**Instructions to follow**
Please count the lines in the material below that contain the word "dimensions", and reply with only that number.
---------- Material for this task
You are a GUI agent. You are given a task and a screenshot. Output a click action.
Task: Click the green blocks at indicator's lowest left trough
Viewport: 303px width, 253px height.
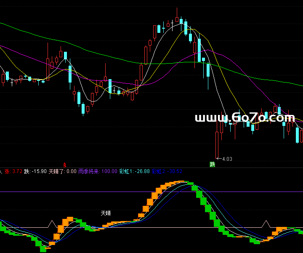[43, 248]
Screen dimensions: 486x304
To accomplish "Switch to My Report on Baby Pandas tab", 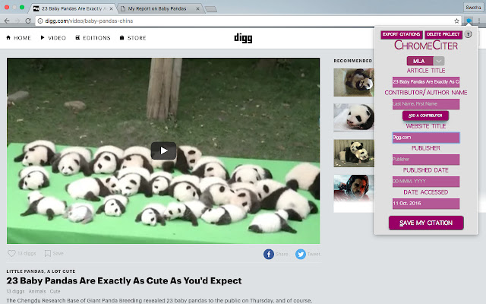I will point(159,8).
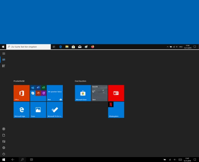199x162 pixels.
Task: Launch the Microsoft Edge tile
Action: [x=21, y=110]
--------------------
---------- Material for this task
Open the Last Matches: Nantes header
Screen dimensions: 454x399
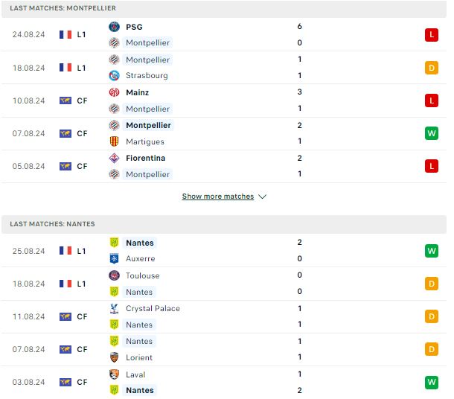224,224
--------------------
**Exercise response**
2